▶ [Problem description]:
Could you rewrite the items from the line with "The height and width of the screenshot is (582, 1172)." through the end of the items, putting "Exit meeting" in place of "Leave meeting" and keeping everything else the same?

BEGIN Dataset entries

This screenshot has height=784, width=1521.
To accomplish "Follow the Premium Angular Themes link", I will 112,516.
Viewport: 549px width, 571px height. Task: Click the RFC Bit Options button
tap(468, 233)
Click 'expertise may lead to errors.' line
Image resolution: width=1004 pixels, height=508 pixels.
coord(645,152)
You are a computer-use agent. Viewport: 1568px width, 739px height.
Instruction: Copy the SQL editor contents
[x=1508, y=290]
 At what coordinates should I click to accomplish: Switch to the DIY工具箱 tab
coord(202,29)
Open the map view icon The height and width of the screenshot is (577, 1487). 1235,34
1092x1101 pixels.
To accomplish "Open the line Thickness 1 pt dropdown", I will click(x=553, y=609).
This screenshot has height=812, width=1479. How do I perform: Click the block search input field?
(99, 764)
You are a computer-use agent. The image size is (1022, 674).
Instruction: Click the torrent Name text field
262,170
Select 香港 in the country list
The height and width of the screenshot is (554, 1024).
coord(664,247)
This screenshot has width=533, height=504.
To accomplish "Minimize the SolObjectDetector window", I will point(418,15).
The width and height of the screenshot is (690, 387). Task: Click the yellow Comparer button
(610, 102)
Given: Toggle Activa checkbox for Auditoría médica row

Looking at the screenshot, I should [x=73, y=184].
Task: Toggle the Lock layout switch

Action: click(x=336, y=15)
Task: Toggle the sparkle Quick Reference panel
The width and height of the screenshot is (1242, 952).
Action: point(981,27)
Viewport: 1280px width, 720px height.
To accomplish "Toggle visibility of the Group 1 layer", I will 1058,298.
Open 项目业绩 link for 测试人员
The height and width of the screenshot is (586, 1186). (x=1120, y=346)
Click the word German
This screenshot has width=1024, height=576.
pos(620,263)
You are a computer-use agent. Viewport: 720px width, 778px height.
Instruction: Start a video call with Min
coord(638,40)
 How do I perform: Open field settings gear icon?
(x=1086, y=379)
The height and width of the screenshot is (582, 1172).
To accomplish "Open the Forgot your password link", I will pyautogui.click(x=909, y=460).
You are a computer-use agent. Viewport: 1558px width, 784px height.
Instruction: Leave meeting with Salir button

END Dataset entries

▶ [Task solution]:
The height and width of the screenshot is (582, 1172).
To accomplish "Open the Forgot your password link", I will pyautogui.click(x=909, y=460).
You are a computer-use agent. Viewport: 1558px width, 784px height.
Instruction: Exit meeting with Salir button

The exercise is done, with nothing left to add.